Having watched and loved Spirited Away, Kiki’s Delivery Service and Princess Mononoke, I had been having great times with the Studio Ghibli movies. Another one of the Ghibli movies that were highlighted was My Neighbor Totoro, naturally I checked it out next. While I don’t quite love it as much as those past movies, it’s still really good.
The premise of My Neighbor Totoro is nice and simple; two little girls move into an old house in the countryside with their father while their mother is recovering at the hospital. Much like Kiki’s Delivery Service, it is rather light on plot as a whole. It was a nice, charming adventure that while being simple, allowed for an otherworldly tale of childhood and imagination to take place. Despite some of the fantastical things that happen in this movie, the human story is really the backbone to all of this. The film shows you the vibrant life of two siblings getting comfortably settled to their brand-new surroundings during this difficult time for them, and them discovering extraordinary things along the way. It does have beautiful animations and creatures that are loveable, but it’s also a serious tale about real children. This is really helped by the fact that the children actually act like real children. It’s a coming of age tale, as well as a statement on the longevity of innocence. You could call it a ‘vibe movie’ in that its just following the main characters and is fairly plotless. As that, it doesn’t work as well for me as say Kiki’s Delivery Service, but still delightful to watch. Miyazaki creates a universe where childhood perspective of the world take over, and it’s not bound by any rules of traditional storytelling. It’s very much pure, peaceful and family friendly, with endearing characters and wholesome moments. The adventures the lead characters are on aren’t quite the same level adventures as say Spirited Away, and there is no massive obstacle to overcome. It’s not a conflicting or tragic story, but is an honest reflection and heartfelt celebration of life and its little adventures. It changes in terms of the plot in the third act, turning from a plot-free movie to a movie that has a real plot and a serious problem for the main characters. I found it alright, though I get if some people found this a bit jarring and out of place. It’s a very short runtime at 90 minutes but never feels rushed, it does have a slow pace that suits the story.

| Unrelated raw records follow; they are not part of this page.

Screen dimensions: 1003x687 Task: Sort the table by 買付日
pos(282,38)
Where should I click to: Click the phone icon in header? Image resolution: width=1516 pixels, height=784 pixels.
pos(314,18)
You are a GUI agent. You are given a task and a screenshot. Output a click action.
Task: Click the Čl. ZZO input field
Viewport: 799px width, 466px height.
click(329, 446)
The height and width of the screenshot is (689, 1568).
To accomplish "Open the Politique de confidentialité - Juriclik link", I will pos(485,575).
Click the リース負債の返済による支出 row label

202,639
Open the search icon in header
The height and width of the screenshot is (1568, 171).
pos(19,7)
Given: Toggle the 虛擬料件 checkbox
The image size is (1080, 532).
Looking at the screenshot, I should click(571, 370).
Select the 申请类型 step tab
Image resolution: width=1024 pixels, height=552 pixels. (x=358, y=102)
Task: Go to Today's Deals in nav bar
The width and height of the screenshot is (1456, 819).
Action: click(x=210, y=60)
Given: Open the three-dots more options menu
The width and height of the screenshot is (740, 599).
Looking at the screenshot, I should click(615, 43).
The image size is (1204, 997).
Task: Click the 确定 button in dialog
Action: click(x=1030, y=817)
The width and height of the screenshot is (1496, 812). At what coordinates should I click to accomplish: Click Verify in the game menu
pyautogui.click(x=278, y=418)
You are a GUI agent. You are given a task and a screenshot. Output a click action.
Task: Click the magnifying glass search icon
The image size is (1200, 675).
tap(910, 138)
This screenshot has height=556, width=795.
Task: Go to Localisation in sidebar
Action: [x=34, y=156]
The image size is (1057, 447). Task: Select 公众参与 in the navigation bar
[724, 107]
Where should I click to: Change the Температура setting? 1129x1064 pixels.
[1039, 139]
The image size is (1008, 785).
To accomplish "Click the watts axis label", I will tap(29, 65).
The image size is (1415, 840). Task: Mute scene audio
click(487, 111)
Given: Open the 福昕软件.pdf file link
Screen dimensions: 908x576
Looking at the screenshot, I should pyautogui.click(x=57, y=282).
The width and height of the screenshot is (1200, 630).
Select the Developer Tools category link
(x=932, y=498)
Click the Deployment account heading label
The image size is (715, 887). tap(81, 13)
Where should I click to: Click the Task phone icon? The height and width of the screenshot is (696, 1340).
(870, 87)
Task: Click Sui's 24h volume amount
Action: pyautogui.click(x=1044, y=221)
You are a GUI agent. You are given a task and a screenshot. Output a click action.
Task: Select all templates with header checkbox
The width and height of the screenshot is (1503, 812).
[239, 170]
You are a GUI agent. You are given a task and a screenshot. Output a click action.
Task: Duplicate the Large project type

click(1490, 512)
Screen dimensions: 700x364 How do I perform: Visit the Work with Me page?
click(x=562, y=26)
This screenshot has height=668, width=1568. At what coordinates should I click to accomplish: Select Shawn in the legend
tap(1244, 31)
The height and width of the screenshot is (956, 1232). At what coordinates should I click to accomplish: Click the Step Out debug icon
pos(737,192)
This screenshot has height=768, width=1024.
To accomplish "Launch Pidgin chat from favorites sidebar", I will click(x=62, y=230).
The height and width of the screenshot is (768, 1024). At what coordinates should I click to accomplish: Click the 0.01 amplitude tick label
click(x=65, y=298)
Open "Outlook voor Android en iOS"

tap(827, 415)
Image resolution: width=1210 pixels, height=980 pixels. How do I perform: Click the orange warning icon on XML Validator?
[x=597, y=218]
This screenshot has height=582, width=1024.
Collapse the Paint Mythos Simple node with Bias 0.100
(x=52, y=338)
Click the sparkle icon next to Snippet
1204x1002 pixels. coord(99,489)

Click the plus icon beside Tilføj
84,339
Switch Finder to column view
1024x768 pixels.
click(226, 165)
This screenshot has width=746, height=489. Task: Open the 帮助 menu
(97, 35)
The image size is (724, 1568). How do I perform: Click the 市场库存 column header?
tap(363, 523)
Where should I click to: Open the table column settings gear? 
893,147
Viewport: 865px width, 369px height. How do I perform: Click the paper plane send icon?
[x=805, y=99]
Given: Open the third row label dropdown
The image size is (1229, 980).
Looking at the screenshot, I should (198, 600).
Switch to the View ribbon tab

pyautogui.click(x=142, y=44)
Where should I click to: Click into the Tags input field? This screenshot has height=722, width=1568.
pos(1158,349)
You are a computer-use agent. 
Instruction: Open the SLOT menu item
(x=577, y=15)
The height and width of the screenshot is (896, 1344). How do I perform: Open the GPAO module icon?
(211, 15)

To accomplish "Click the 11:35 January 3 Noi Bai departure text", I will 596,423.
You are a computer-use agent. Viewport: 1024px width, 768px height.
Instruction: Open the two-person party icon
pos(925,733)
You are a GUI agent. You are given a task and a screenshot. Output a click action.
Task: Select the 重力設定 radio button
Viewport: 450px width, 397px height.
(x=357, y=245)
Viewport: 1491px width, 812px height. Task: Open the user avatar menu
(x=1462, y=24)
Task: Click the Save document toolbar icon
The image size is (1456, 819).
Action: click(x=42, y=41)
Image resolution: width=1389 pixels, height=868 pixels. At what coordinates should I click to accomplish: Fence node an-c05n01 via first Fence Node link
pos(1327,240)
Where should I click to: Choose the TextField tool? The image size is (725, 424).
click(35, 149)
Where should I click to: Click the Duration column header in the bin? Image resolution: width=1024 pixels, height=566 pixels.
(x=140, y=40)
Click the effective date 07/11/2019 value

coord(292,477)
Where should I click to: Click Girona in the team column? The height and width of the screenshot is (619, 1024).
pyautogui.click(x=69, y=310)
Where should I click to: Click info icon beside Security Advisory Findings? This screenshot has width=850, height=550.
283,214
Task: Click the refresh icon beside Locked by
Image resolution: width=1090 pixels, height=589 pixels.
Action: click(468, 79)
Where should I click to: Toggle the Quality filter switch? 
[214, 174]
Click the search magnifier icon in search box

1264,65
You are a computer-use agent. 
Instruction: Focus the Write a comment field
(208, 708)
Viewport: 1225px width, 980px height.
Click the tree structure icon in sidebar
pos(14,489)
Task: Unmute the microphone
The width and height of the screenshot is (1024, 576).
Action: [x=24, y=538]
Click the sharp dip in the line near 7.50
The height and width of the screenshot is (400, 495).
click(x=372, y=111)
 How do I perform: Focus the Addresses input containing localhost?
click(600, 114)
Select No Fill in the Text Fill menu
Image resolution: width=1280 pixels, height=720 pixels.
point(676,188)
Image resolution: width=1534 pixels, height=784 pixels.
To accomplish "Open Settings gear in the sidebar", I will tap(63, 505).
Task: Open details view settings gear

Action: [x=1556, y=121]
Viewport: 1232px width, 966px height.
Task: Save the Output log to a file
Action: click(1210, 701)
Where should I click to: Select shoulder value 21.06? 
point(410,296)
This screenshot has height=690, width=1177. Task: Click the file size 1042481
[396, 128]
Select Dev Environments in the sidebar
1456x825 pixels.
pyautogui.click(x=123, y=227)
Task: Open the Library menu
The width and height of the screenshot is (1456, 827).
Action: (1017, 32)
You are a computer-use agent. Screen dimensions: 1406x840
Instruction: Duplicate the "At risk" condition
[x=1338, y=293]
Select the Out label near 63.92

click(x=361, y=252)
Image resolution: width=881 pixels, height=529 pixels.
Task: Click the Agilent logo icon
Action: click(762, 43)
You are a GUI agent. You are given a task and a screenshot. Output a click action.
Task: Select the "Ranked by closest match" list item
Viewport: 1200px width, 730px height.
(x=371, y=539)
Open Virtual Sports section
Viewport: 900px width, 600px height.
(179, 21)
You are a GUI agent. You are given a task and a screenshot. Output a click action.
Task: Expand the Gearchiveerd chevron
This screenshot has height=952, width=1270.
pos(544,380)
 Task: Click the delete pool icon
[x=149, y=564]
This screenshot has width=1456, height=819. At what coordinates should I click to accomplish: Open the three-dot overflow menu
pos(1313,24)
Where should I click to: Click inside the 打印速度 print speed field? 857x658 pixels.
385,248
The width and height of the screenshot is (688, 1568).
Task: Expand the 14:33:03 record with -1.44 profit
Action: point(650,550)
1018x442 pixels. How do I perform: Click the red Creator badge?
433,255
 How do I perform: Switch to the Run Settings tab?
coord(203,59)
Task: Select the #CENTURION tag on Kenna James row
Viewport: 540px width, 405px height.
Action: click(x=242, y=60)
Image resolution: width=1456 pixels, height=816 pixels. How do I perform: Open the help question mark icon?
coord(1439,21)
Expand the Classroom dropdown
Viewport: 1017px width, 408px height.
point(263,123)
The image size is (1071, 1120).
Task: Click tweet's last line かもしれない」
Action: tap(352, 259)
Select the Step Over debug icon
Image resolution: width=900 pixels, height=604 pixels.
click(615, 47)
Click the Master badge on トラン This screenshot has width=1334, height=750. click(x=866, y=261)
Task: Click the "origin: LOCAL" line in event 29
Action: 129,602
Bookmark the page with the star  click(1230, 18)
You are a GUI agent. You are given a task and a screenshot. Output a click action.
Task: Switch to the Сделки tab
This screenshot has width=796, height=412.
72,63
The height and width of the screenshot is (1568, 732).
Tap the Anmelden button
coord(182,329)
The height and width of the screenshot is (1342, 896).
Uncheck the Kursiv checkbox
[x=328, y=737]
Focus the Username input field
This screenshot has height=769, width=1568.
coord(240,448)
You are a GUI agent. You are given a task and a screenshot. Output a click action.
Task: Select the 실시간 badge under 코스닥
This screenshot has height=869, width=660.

This is the fourth movie I’ve seen from Hayao Miyazaki, and once again his work is spectacular. The animation is breath-taking, with some spectacular and beautiful visuals. The locations in this film are terrific, from the vast and mountainous clouds, the grand and detailed fields, and the small and “haunted” houses. The landscape of rural Japan is a character in and of itself. The animation is also very creative, particularly with the creatures that the lead characters encounter. The fanciful creatures including Totoro are freshly imagined, with the 2D animation truly vivid and striking. The composed score from Joe Hisaishi is marvellous and heartwarming as it is soothing.
My Neighbor Totoro is another solid movie from Studio Ghibli and Hayao Miyazaki, with a heartfelt story, endearing characters, and stunning animation. I don’t quite like it as much as the other Ghibli movies I have seen thus far, but I still think that it is quite good. Definitely worth checking out if you haven’t already.